A pequena floresta do Vale da Montanha está a precisar de nova manutenção, porque as ervas daninhas que cresceram com as últimas chuvadas tomaram conta do espaço. É para esse género de tarefas que a Urbem espera contar com a comunidade de pessoas da cidade. Em todas as fases de criação de uma mini-floresta, seja de preparação do terreno, de florestação ou de manutenção, a associação procura chamar voluntários. “Procuramos envolver as pessoas e envolvê-las o máximo tempo de possível, para que elas sintam estes espaços como delas”, explica António. “Quantas mais pessoas conseguirmos chamar, mais vamos conseguir reter como voluntários regulares”, acrescenta Filipe.

O intuito da Urbem não é só plantar florestas, mas que promover simultaneamente momentos educacionais e de encontro, onde as pessoas se possam envolver com a Natureza, aprender sobre biodiversidade e conhecer novas pessoas. A ideia é reunir comunidades em torno de cada floresta para que possam ser as pessoas locais, daquela zona ou daquele bairro, a cuidar desses espaços, que, por si só, precisam de pouca manutenção. António e Filipe reconhecem alguma dificuldade em mobilizar a cidade. Tem sido através da plataforma Meetup que a Urbem tem lançado os convites à população. Em dois fins-de-semana consecutivos de Dezembro, lançou-se o repto para ajuda na criação da mini-floresta no Casal Vistoso. Uma dezena de pessoas respondeu afirmativamente.

No sábado de manhã em que o Lisboa Para Pessoas acompanhou a Urbem, António ajudava e guiava duas voluntárias, de pá e enxada na mão, na abertura de caminhos para a água e em pequenas modelações de terreno. O plano para aquele terreno prevê diferentes secções de plantação, atravessados por canais onde a água se pode acumular e infiltrar-se. Estão previstos caminhos pedonais pelo meio da floresta porque a ideia é também permitir que as pessoas possam entrar e descobri-la por dentro. Haverá ainda pelo menos dois charcos temporários.

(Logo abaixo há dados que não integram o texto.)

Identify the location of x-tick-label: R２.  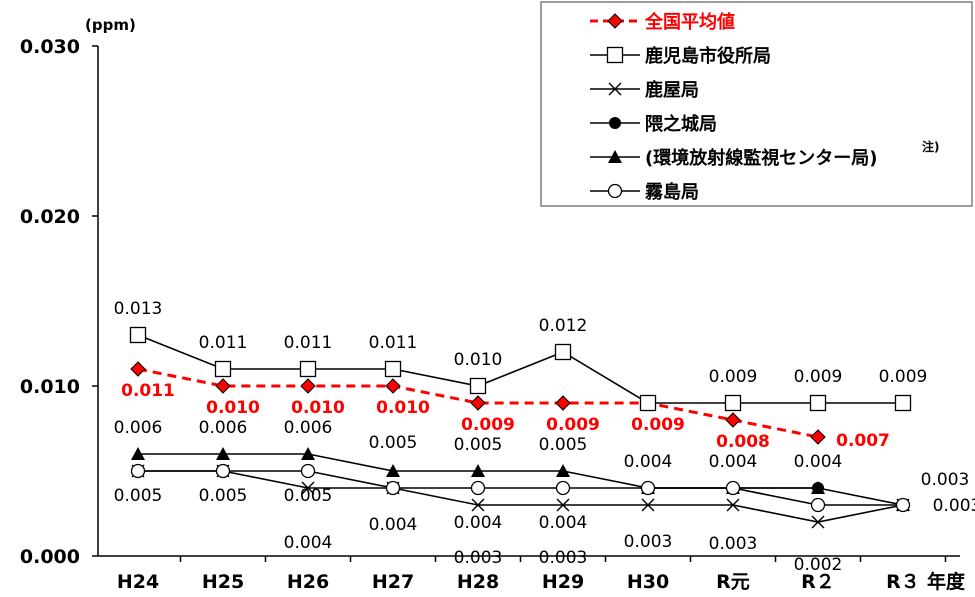
(818, 582).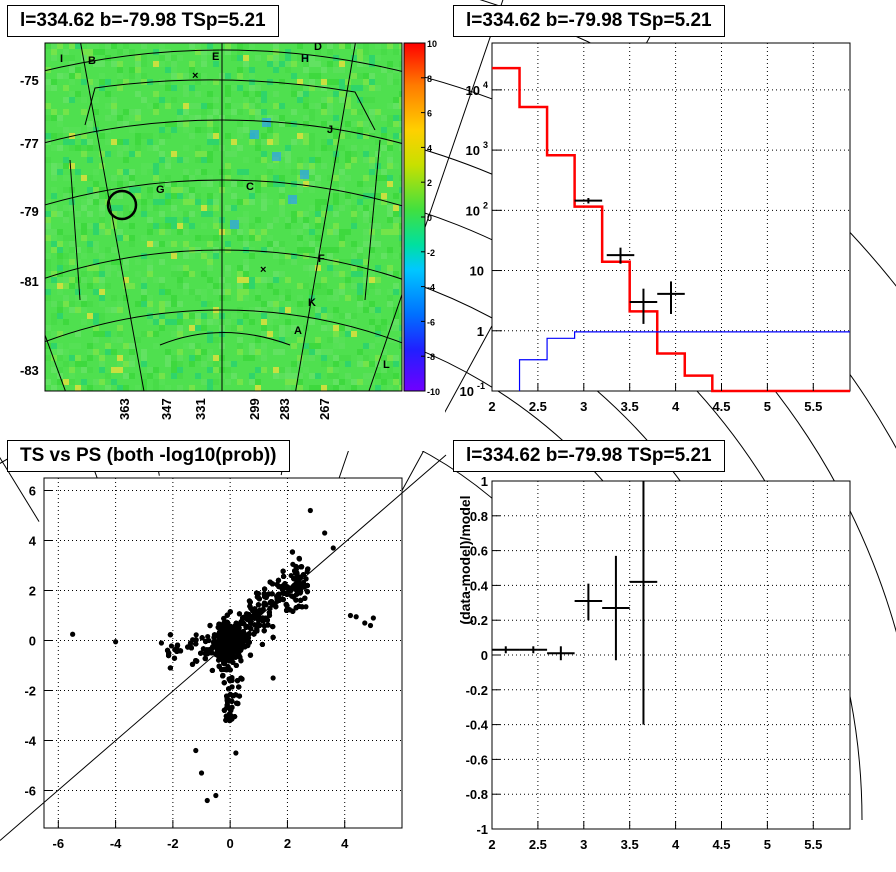  What do you see at coordinates (684, 361) in the screenshot?
I see `background-histogram` at bounding box center [684, 361].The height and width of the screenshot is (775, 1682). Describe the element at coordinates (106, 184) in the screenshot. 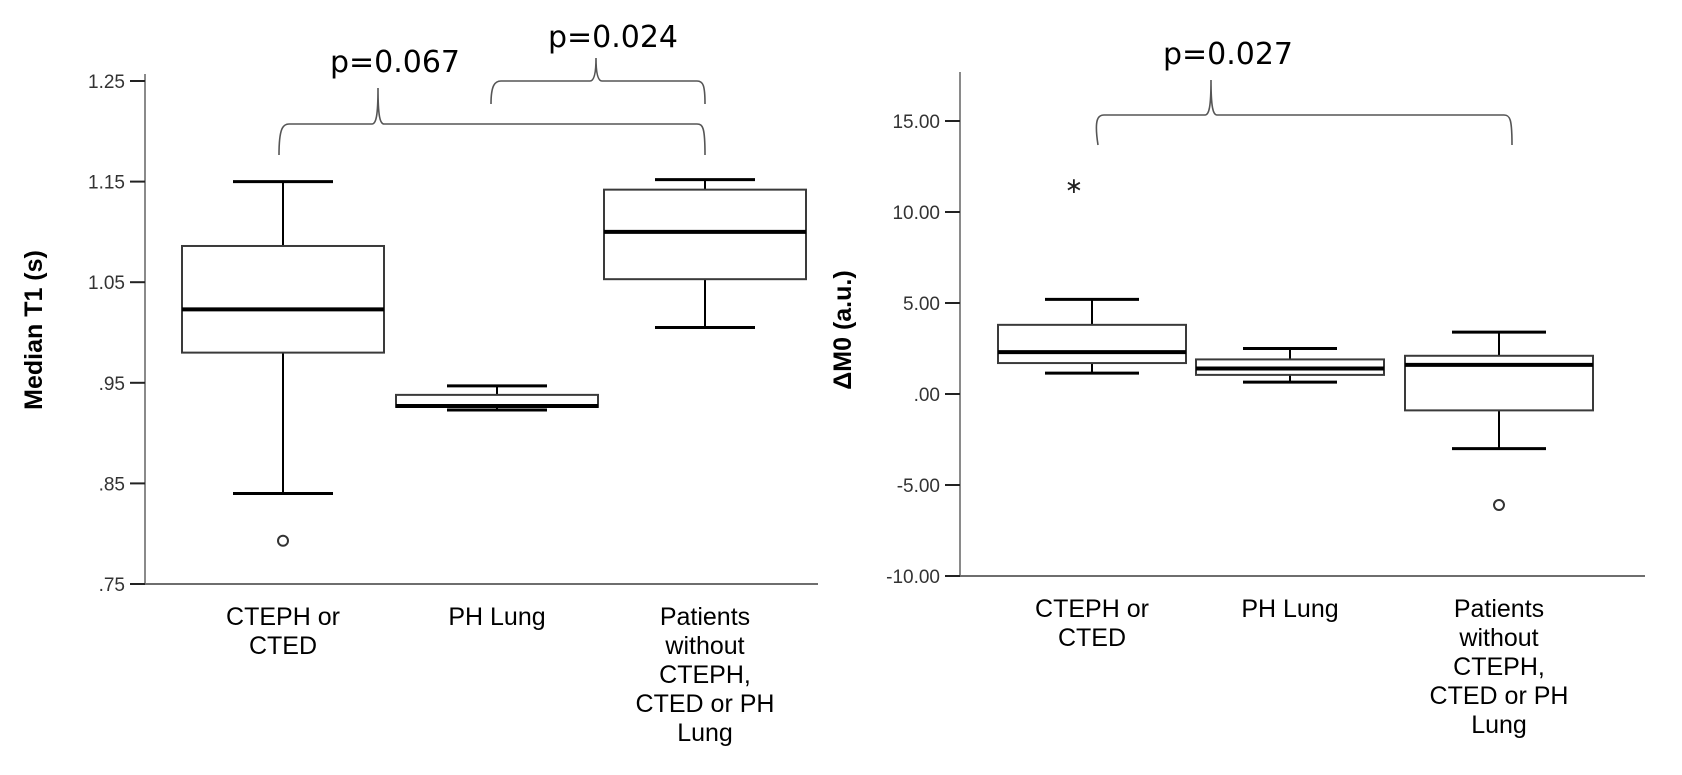

I see `y-tick-label: 1.15` at that location.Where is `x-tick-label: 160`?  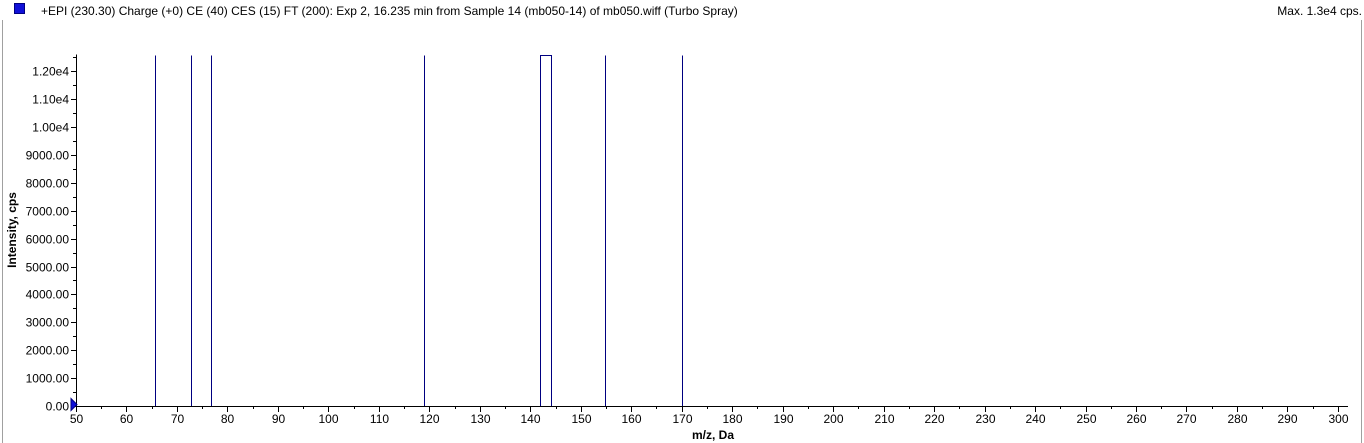 x-tick-label: 160 is located at coordinates (631, 419).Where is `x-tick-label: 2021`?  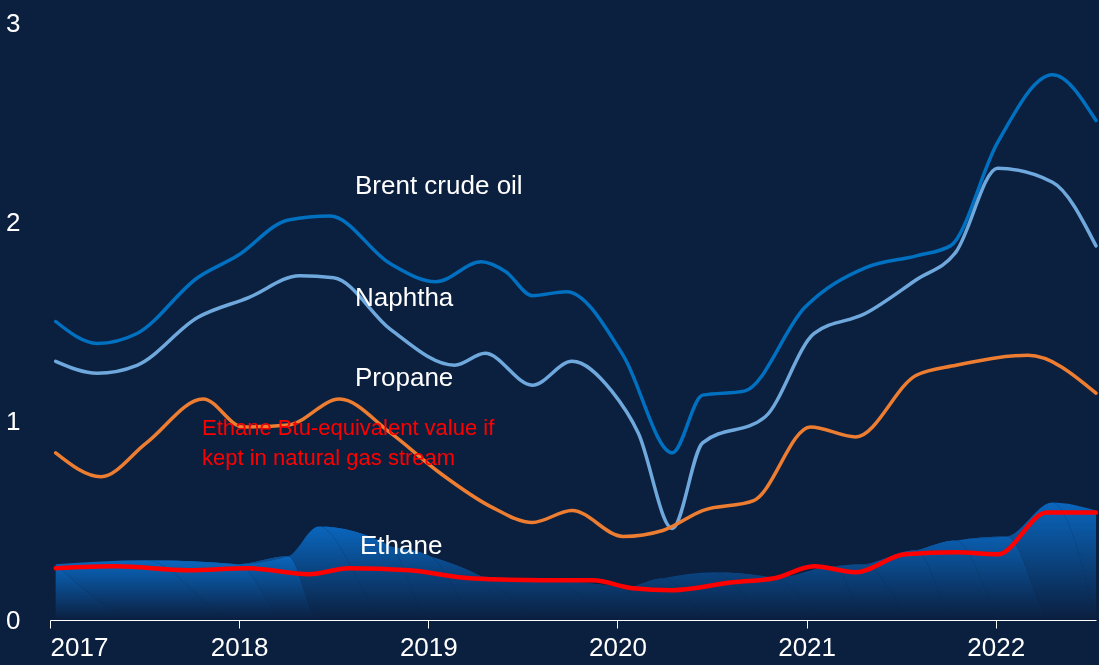 x-tick-label: 2021 is located at coordinates (808, 646).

A proposta para a mini-floresta no Casal Vistoso (via Urbem)

A parcela de terreno no Parque Urbano do Casal Visto para a criação desta mini-floresta foi cedida à Urbem pela Câmara de Lisboa, no âmbito do projecto europeu Life Lungs Lisboa. “O plano é começar a plantação em Janeiro”, reforça António; e, por isso, ali a um canto já aguardam os sacos com a cobertura vegetal espalhada pelo terreno para preservar o máximo de humidade possível no solo para o crescimento das plantas. Depois da plantação, seguem-se fase de manutenção mais intensiva, de levantamento e mapeamento de todas as espécies e de monitorização trimestral.